Right now I am typing this entry eating organic walnuts, unsalted and unseasoned. They taste like the best thing in the world. I am actually contemplating the unthinkable of being a vegetarian. Having loved bloody steaks all my life, if I ever take this step it would be huge.

The real reason though, is not really because I am in SF. I am just so preoccupied with being alive now so much that I don’t want to waste any moment. I want to maximize every breath I take. I want my cells to be efficient so that I can maximize the output of my energy. Which means I should stop making them work so hard to get rid of waste by eating less toxins to begin with. It has become very apparent to me now because my senses are heightened now that I am out of my slumber. Partially it is because I am sleeping really well now, so that gives me a lot more clarity than I have had my entire life. So each time I ingest a typical meal, it has become painfully obvious how hard my body is working to digest the food. When I simply eat less or better, my body feels light and free.

I have never noticed this pattern so much, I guess it is hard to notice intricate body patterns like this when I was always preoccupied with not having enough sleep and just coping with survival.

Having observed this subtle but profound change in myself, it makes me wonder about things on a macro perspective. If we all care a little bit more about each other, ourselves and our finite resources, if we remove a little bit of stress from our everyday lives, if we started to be concerned about things that truly matter, if we stopped being so obsessed about trying to prove ourselves to the world but instead, start to work on the things we love.

Maybe, just maybe, we would be a little more aware of how precious it is to be alive and how much it is a gift to be part of the human race. To really love life and not be afraid of death, to be really alive and not just avoiding death.

I never, ever, expected myself to think that it is a gift to be human. I have always had a disdain for the human race, if I may be honest. I was not proud to be human. But these recent years have allowed me to experience how incredible the human race can be, if only we focus on the things that truly matter.

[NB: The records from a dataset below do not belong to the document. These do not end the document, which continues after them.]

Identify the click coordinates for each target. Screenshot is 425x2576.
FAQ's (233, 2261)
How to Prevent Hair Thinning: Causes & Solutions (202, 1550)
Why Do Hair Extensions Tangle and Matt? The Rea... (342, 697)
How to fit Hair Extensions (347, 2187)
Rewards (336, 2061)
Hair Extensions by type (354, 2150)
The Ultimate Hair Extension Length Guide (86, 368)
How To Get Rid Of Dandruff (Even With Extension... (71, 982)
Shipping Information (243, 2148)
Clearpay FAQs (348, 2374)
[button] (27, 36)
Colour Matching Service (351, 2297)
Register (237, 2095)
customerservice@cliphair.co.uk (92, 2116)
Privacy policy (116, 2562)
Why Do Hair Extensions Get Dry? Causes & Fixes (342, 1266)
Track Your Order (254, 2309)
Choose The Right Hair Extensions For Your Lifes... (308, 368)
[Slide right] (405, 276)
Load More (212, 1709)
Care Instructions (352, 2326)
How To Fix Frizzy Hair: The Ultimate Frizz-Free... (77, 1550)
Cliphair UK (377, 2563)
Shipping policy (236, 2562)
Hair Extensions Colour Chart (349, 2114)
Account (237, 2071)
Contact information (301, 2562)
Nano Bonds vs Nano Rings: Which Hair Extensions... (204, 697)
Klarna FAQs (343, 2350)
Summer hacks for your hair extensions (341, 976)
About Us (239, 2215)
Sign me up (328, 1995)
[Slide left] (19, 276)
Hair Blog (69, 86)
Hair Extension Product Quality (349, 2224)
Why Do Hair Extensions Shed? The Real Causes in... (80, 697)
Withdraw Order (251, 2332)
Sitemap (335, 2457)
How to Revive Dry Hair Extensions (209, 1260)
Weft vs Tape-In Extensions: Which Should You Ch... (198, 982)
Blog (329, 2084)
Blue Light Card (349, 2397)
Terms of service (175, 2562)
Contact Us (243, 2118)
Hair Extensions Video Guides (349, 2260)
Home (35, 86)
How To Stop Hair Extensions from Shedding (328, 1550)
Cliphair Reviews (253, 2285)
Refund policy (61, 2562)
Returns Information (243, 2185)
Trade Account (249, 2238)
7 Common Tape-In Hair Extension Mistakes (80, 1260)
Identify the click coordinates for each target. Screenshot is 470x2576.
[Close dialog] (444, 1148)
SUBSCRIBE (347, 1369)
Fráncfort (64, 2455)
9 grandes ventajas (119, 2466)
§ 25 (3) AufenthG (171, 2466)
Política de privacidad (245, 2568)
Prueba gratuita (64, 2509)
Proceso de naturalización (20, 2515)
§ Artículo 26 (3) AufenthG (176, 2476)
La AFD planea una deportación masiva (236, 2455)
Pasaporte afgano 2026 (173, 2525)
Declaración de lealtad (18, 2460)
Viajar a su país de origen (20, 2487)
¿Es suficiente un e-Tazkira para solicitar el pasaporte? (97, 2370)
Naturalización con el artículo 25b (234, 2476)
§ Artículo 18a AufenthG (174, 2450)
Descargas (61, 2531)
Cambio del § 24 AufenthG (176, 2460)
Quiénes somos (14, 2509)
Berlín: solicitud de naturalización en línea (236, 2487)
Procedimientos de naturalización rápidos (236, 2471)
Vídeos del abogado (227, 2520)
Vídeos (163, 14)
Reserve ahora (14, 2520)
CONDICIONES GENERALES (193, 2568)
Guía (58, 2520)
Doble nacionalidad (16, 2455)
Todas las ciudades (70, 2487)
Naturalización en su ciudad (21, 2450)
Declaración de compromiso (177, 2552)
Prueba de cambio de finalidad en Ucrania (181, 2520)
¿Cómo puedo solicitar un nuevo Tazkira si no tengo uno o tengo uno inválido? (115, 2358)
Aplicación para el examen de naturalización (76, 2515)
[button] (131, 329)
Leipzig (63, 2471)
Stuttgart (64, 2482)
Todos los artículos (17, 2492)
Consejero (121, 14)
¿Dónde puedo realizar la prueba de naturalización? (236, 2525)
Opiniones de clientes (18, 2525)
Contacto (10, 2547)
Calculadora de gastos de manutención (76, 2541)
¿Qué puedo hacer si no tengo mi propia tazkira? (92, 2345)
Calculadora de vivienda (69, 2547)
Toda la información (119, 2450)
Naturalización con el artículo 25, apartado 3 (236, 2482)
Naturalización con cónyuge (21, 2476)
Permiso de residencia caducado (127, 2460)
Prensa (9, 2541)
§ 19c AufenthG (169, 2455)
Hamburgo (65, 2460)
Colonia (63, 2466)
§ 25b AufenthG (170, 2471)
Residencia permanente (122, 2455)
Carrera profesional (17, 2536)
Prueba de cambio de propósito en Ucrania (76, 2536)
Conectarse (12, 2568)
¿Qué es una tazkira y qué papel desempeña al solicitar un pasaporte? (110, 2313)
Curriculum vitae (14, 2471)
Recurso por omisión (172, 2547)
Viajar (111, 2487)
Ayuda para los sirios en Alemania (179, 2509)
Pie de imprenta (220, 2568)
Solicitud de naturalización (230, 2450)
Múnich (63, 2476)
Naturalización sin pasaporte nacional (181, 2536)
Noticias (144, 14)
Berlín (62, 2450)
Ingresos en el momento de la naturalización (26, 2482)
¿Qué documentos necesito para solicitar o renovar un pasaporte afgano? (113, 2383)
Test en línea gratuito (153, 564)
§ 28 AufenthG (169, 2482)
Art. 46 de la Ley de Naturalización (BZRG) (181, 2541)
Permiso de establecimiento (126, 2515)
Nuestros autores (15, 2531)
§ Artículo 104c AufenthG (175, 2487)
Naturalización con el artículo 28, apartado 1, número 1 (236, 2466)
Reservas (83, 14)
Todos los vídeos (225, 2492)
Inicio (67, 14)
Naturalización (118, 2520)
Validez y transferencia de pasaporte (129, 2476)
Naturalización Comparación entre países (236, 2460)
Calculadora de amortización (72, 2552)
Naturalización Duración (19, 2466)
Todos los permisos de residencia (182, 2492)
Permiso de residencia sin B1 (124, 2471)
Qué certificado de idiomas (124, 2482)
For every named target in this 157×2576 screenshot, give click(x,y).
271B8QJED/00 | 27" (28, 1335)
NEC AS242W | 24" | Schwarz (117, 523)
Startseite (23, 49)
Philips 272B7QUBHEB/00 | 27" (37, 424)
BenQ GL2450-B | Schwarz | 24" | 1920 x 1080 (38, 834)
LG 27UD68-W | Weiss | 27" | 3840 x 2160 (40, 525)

I think real change starts within. It is always easy to point fingers at what is wrong with systems but are we even willing to take that step to change ourselves? If we don’t even want to try a little harder to be kinder, eat better, live healthier, have more compassion for the less fortunate, then what right do we have to point fingers up above?

I would like to believe that now, when people come into my path, they may feel a little different, because I think they would see the light I have perpetually shining in my eyes. How happy I am just to be.

You know people used to ask me, “how are you”, and I wouldn’t know how to reply without being impolite. These days, people ask me “how are you”, and I reply back with “great” – and I mean it every single time.

For the first time in my life, I will admit, I am grateful to be human. And I am very grateful to be in the company of the exceptional human beings I come across.

I used to be one of those pointing fingers at broken systems without caring how broken I was myself. I blamed the system for breaking me, which to a certain extent may be true. But it is not efficient nor productive to keep on pointing fingers at broken systems. What is it I can do? That is a better question instead. They say, be the change you want and I used to roll my eyes a little when I hear that, because I would be thinking, there’s no point trying to change myself when the entire system is broken.

I was wrong. History has always been made because there were simply crazy people who believed things can change. If you start believing, even if you were delusional, one day you may just be right. If you never believed in anything, then nothing exceptional would ever happen.

They say a leopard doesn’t change its spots. My family and friends who have known me for more than three years, can attest to it that I am one of those leopards who not only changed its spots, but probably grew a technicolor coat.

I believe in miracles, because I am one.